### REQUIRED WORK
Could you set down every record exactly as it appears?

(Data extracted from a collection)

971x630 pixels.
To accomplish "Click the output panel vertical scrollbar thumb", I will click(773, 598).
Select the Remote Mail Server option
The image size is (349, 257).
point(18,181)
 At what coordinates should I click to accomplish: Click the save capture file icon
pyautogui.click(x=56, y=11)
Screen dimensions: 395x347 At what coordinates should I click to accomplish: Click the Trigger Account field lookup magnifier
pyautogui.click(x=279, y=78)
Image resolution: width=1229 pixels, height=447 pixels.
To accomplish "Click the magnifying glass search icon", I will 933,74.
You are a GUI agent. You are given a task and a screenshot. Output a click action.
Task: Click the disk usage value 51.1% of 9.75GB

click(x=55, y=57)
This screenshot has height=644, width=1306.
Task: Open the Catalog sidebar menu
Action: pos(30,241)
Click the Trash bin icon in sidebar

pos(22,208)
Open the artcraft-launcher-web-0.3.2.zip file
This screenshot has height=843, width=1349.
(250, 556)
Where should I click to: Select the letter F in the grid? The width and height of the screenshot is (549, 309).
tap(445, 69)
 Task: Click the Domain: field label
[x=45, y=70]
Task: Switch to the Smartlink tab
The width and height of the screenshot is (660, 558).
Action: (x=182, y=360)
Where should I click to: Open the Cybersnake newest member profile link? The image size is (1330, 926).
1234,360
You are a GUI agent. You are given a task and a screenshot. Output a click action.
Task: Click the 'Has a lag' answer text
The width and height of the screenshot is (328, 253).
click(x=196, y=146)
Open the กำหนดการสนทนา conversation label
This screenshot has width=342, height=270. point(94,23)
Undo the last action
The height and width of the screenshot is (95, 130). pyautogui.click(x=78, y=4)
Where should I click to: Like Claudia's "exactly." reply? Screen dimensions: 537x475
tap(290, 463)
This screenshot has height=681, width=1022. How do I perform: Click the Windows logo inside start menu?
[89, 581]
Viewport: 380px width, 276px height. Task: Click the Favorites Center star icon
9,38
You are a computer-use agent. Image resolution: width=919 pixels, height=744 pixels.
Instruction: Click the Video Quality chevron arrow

### ANSWER SECTION
971x630 pixels.
To accomplish "Click the output panel vertical scrollbar thumb", I will click(773, 598).
Select the Remote Mail Server option
The image size is (349, 257).
point(18,181)
 At what coordinates should I click to accomplish: Click the save capture file icon
pyautogui.click(x=56, y=11)
Screen dimensions: 395x347 At what coordinates should I click to accomplish: Click the Trigger Account field lookup magnifier
pyautogui.click(x=279, y=78)
Image resolution: width=1229 pixels, height=447 pixels.
To accomplish "Click the magnifying glass search icon", I will 933,74.
You are a GUI agent. You are given a task and a screenshot. Output a click action.
Task: Click the disk usage value 51.1% of 9.75GB

click(x=55, y=57)
This screenshot has height=644, width=1306.
Task: Open the Catalog sidebar menu
Action: pos(30,241)
Click the Trash bin icon in sidebar

pos(22,208)
Open the artcraft-launcher-web-0.3.2.zip file
This screenshot has height=843, width=1349.
(250, 556)
Where should I click to: Select the letter F in the grid? The width and height of the screenshot is (549, 309).
tap(445, 69)
 Task: Click the Domain: field label
[x=45, y=70]
Task: Switch to the Smartlink tab
The width and height of the screenshot is (660, 558).
Action: (x=182, y=360)
Where should I click to: Open the Cybersnake newest member profile link? The image size is (1330, 926).
1234,360
You are a GUI agent. You are given a task and a screenshot. Output a click action.
Task: Click the 'Has a lag' answer text
The width and height of the screenshot is (328, 253).
click(x=196, y=146)
Open the กำหนดการสนทนา conversation label
This screenshot has width=342, height=270. point(94,23)
Undo the last action
The height and width of the screenshot is (95, 130). pyautogui.click(x=78, y=4)
Where should I click to: Like Claudia's "exactly." reply? Screen dimensions: 537x475
tap(290, 463)
This screenshot has height=681, width=1022. How do I perform: Click the Windows logo inside start menu?
[89, 581]
Viewport: 380px width, 276px height. Task: Click the Favorites Center star icon
9,38
You are a computer-use agent. Image resolution: width=919 pixels, height=744 pixels.
Instruction: Click the Video Quality chevron arrow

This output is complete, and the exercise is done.